BeOS is an operating system for personal computers which began development by Be Inc. in 1991. It was first written to run on BeBox hardware. BeOS was optimized for digital media work and was written to take advantage of modern hardware facilities such as symmetric multiprocessing by utilizing modular I/O bandwidth, pervasive multithreading, preemptive multitasking and a custom 64-bit journaling file system known as BFS. The BeOS GUI was developed on the principles of clarity and a clean, uncluttered design. It used Unicode as the default encoding in the GUI, yet support for input methods, such as bidirectional input was never realized. The API was written in C++ for ease of programming. It has partial POSIX compatibility and access to a command-line interface through Bash, although internally it is not a Unix-derived operating system.

BeOS was positioned as a multimedia platform which could be used by a substantial population of desktop users and a competitor to Mac OS and Microsoft Windows. However, it was ultimately unable to achieve a significant market share and proved commercially unviable for Be Inc. The company was acquired by Palm Inc. and today BeOS is mainly used and developed by a small population of enthusiasts.
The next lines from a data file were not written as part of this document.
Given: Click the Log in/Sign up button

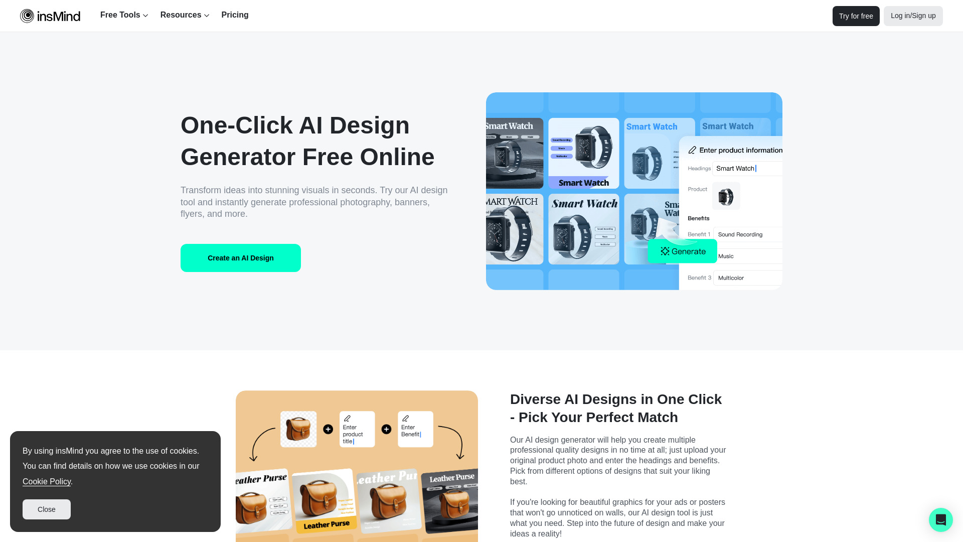Looking at the screenshot, I should (x=913, y=15).
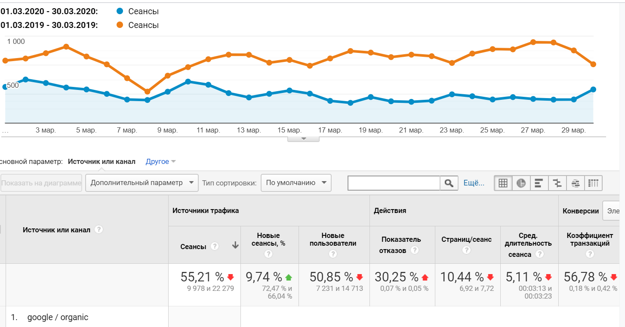This screenshot has height=327, width=625.
Task: Open the Дополнительный параметр dropdown
Action: point(142,182)
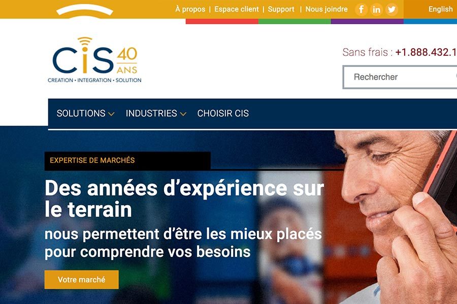Click the red color strip under header
The image size is (457, 304).
point(222,21)
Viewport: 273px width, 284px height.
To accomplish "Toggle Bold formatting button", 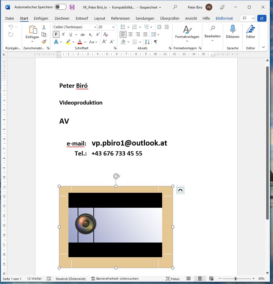I will click(56, 34).
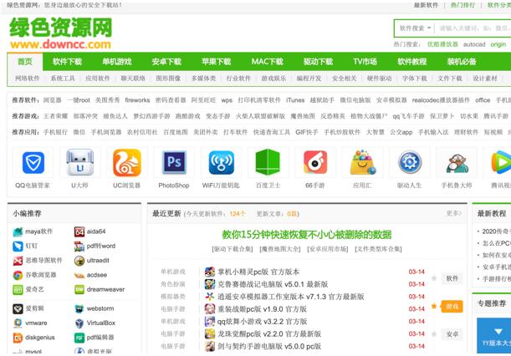The height and width of the screenshot is (356, 511).
Task: Click the 绿色资源网 site logo
Action: click(x=60, y=33)
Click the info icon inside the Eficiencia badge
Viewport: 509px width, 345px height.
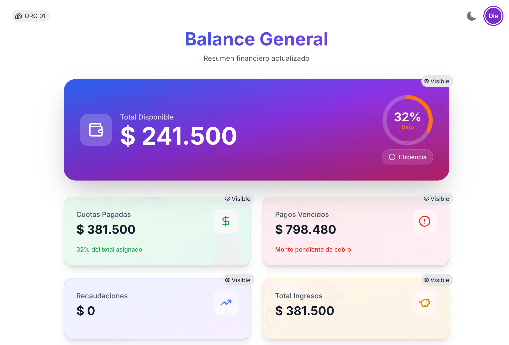tap(392, 157)
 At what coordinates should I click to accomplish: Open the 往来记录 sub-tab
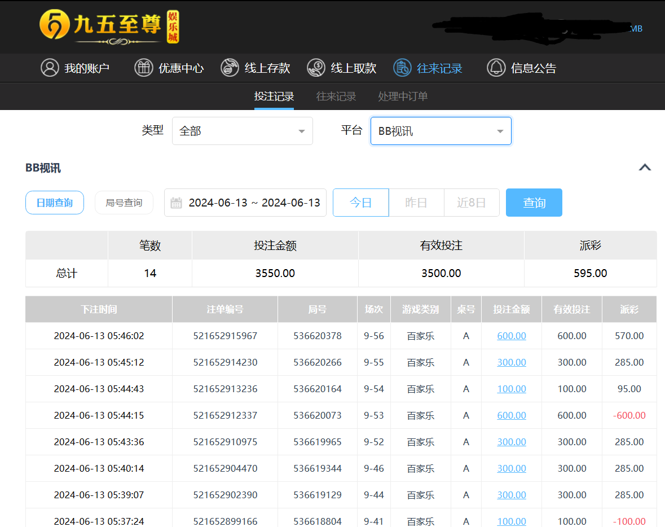pos(336,96)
The open-source OS Haiku is designed to start up where BeOS left off. Alpha 2 of Haiku was released in May 2010.[1]

Contents

[edit] History

Initially designed to run on AT&T Hobbit-based hardware, BeOS was later modified to run on PowerPC-based processors: first Be's own systems, later Apple Inc.'s PowerPC Reference Platform and Common Hardware Reference Platform, with the hope that Apple would purchase or license BeOS as a replacement for its then aging Mac OS Classic.[2] Apple CEO Gil Amelio started negotiations to buy Be Inc., but negotiations stalled when Be CEO Jean-Louis Gassée wanted $200 million; Apple was unwilling to offer any more than $125 million. Apple's board of directors decided NeXTSTEP was a better choice and purchased NeXT in 1996 for $429 million, bringing back Apple co-founder Steve Jobs.[3] To further complicate matters for Be, Apple refused to disclose certain architectural information about its G3 line of computers—information Be deemed critical to making BeOS work on the latest Apple hardware.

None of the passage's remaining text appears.